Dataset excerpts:
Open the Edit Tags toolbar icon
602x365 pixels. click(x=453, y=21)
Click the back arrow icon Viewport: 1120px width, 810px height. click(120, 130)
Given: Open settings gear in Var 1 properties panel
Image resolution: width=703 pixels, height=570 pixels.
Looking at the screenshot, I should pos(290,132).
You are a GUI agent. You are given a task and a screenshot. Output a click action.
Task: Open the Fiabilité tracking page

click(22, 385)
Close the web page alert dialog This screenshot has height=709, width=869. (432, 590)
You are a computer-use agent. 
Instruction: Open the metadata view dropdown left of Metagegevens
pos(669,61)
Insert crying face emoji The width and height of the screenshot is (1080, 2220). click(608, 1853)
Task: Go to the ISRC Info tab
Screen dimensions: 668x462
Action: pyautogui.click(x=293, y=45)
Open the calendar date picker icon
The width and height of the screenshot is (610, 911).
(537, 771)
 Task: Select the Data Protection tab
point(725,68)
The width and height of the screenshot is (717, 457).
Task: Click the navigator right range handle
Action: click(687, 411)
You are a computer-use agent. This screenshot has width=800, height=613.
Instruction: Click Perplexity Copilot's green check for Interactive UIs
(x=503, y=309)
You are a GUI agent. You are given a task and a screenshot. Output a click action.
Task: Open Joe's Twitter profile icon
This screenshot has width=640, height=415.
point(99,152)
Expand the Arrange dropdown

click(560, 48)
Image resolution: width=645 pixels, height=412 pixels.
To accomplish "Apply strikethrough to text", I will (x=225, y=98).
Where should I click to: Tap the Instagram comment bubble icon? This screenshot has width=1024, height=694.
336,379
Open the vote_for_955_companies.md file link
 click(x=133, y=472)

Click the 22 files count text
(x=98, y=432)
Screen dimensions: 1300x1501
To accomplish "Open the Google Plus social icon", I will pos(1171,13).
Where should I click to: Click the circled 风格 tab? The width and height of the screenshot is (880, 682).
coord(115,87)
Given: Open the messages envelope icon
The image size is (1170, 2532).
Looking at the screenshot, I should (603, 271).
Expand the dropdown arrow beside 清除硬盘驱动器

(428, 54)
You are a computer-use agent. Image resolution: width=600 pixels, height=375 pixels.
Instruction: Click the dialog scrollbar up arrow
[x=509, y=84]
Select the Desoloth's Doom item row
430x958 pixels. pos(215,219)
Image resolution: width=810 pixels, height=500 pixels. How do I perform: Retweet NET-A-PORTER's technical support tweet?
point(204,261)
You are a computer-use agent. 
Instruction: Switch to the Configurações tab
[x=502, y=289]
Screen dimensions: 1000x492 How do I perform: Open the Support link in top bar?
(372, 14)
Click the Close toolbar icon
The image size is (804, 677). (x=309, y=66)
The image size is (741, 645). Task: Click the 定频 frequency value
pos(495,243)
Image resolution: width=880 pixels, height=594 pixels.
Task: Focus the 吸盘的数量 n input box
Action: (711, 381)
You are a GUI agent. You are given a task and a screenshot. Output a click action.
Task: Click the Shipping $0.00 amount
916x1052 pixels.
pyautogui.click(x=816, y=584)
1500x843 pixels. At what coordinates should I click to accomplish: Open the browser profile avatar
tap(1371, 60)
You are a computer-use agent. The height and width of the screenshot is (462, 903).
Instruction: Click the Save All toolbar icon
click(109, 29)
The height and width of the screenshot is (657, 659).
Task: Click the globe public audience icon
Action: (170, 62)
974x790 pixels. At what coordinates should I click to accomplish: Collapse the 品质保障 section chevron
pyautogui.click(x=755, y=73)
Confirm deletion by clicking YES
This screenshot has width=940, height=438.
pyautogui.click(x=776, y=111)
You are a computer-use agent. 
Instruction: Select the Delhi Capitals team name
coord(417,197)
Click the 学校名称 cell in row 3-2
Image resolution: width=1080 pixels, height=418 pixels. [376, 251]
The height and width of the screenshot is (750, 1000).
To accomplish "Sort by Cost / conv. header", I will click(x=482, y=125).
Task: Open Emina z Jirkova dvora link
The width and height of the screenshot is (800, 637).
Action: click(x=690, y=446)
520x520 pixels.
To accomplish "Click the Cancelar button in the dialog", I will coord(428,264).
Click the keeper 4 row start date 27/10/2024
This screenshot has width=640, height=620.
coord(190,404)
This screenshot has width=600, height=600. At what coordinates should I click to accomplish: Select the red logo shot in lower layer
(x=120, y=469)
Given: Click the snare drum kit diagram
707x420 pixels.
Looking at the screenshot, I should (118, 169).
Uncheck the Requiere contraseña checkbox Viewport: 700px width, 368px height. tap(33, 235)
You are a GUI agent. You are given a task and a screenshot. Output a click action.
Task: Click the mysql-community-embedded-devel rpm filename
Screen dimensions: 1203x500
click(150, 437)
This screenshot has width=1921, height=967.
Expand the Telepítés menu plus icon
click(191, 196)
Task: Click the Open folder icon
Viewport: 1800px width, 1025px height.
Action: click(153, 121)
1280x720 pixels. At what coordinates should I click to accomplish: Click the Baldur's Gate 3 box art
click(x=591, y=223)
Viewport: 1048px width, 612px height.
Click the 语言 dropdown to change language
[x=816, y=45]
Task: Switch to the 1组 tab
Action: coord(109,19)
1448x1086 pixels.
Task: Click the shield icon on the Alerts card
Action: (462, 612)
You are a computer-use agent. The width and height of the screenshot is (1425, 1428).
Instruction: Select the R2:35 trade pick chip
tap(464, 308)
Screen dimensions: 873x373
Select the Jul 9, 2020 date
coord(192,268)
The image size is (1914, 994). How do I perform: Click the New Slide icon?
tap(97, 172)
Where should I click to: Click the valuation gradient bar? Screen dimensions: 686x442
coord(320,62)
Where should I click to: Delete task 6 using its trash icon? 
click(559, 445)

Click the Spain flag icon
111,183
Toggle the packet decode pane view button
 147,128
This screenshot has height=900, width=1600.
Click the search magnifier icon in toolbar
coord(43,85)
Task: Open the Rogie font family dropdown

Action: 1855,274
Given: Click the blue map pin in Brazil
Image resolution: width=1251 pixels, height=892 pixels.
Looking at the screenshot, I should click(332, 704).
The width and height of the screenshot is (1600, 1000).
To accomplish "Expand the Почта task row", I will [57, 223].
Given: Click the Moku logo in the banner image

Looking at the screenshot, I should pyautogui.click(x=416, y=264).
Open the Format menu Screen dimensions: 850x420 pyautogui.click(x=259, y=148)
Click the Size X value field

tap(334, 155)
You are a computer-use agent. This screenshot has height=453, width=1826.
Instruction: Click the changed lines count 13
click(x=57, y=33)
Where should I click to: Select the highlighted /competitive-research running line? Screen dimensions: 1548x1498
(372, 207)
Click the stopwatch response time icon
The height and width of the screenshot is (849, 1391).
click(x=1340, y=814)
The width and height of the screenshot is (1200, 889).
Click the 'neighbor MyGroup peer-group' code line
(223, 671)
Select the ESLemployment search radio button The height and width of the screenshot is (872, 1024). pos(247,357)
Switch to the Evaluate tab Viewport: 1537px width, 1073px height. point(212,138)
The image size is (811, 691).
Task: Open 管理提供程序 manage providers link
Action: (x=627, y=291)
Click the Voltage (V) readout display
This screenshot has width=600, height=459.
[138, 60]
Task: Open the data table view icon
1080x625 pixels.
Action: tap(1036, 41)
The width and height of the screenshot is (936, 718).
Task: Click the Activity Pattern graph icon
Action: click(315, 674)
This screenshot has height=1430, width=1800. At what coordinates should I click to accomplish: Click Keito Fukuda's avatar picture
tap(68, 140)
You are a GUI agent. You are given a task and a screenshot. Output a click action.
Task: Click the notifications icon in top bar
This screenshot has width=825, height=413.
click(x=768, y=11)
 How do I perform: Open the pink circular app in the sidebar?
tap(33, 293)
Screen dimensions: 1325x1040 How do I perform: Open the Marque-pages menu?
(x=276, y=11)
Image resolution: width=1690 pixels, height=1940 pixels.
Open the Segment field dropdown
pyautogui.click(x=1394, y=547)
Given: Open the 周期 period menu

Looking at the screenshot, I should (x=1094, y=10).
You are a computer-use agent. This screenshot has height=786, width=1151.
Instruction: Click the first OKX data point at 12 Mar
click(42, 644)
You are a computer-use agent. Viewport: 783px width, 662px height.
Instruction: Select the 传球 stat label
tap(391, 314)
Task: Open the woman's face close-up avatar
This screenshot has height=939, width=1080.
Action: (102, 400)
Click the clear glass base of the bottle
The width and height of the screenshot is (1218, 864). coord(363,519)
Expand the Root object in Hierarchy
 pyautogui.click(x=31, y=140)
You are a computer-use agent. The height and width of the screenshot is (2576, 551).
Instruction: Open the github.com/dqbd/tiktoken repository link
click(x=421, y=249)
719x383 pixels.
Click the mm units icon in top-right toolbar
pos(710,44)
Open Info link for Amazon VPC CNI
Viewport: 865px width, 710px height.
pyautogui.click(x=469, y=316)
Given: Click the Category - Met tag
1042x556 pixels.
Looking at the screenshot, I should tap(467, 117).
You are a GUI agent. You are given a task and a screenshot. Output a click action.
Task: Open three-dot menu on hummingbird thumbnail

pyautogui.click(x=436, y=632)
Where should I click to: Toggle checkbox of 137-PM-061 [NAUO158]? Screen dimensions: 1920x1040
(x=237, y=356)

**EXERCISE OBJECTIVE**
Which of the lines above include the word "face"? List those lines.

**SOLVED EXERCISE**
Insert crying face emoji The width and height of the screenshot is (1080, 2220). click(608, 1853)
Task: Open the woman's face close-up avatar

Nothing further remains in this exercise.